Following a period of rate stability, we are now seeing substantial increases in medical insurance premiums. For our clients with less than 50 employees, some carriers are increasing premiums more than 10%. For mid-size employers, we have seen increases of 18%. There are things we can do to help your organization control the cost of providing medical insurance. These include:
Auditing Your Carrier’s Performance – As a leading medical claims auditing and utilization review firm, our experience has shown that insurance carriers and third party administrators make errors in paying medical claims. These errors affect how much you pay for health insurance. Errors result from the carrier not properly administering the plan, paying duplicate claims, failing to coordinate benefits with the spouse’s carrier and paying for medically unnecessary hospital admissions and medical/surgical procedures and for services after the employee has terminated service.
Changing the Plan Design Can Result in Savings – The amount the employee pays for office visit co-pays, out-of-network and drug deductibles, and the maximum out-of-pocket payment for covered services has a direct impact on what it costs the employer to provide medical insurance. Other items that impact costs are employee utilization of the plan, how the plan is financed and the amount of premiums the employee pays.
Changing carriers can result in savings and more meaningful management reports.
With our software, we are able to match the names of the employee’s doctors to their network affiliation to select a managed care plan that has the best fit. Let us competitively bid the plan under alternative financing techniques and see how much you can save.
Our utilization analysis of paid claims has enabled us to identify claims submitted by providers for medically unnecessary procedures. Changes in the plan design for employers with more than 50 employees will often eliminate these utilization abuses.
Flexible Spending Accounts (FSA) can be a useful tool in controlling medical expenses – These plans are growing in popularity.
In a typical FSA plan, employees elect to defer a portion of their salary to pay for child and dependent care and for medical, dental, vision and other health related expenses not paid under the group health plan.

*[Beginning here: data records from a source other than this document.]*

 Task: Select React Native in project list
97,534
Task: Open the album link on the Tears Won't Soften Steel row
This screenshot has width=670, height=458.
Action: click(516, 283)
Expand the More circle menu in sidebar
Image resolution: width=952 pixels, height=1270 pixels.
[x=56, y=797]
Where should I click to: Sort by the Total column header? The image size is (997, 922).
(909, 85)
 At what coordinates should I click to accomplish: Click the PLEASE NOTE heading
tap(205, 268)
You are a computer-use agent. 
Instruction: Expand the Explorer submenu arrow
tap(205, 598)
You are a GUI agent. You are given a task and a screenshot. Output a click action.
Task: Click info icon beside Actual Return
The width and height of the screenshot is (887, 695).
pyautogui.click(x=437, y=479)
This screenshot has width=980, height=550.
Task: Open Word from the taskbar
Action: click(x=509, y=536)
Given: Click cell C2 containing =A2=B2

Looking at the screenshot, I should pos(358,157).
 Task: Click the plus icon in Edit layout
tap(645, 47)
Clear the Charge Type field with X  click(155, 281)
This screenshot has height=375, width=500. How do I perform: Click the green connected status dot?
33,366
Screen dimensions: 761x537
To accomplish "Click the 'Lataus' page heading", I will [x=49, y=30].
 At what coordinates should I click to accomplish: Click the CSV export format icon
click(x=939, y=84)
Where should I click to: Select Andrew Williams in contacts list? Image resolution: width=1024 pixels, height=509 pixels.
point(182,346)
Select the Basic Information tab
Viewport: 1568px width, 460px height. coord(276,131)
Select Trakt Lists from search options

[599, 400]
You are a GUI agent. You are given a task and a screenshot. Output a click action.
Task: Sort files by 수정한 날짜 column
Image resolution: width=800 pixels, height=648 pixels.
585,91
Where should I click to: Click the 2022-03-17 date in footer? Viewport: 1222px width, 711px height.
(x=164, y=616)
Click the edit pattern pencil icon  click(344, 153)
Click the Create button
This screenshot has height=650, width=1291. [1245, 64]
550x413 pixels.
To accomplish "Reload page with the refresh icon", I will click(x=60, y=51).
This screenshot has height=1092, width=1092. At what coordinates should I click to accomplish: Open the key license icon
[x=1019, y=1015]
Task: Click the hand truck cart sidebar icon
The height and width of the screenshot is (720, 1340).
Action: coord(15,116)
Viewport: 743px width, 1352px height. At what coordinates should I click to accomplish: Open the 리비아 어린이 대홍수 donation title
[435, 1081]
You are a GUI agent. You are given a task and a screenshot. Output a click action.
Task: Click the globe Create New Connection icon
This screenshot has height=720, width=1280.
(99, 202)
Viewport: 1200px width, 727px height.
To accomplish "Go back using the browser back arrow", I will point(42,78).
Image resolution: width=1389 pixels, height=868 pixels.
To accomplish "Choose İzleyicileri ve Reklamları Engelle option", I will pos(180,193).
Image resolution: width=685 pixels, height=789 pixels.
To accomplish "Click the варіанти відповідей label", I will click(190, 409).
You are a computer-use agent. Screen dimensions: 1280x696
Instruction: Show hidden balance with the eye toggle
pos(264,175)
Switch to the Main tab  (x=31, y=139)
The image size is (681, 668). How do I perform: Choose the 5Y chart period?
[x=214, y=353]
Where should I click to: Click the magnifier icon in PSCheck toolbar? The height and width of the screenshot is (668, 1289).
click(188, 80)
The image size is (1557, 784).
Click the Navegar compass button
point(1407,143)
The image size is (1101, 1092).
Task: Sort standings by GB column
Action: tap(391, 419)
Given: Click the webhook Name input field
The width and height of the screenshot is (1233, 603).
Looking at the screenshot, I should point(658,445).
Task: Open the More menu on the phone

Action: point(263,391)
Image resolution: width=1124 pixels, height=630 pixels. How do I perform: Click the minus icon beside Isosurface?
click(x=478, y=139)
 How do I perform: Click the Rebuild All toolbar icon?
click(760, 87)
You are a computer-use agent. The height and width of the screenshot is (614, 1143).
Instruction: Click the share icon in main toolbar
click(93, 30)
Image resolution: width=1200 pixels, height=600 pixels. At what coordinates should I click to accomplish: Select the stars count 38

Paying covered health and dependent care expenses with before-tax dollars will result in tax savings to the employee of 25%-50%.
Employers find the FSA plan to be a low cost benefit used to retain and attract employees. They also realize a tax savings by not having to pay Social Security, and most state workers’ compensation and unemployment insurance taxes on the money the employee pays in premiums or contributes to the FSA account. These plans are frequently introduced at the start of the year or when the employer changes plan design or carriers.
One of our clients saved a significant amount of money in medical premiums by purchasing an insured medical plan with a high deductible. They then have employees submit medical claims to us and we pay them out of the FSA plan after the employee has satisfied a smaller deductible.
How Recent Changes In The Tax Law Will Affect Your Organization’s Retirement Plan
As part of the Internal Revenue Service’s audit of an employer’s books, they are reviewing the retirement plan. The IRS agent has an extensive checklist. If the agent finds a defect in how the plan is operating, or a failure to amend the plan document to conform to changes in legislation and regulations, he can impose severe penalties.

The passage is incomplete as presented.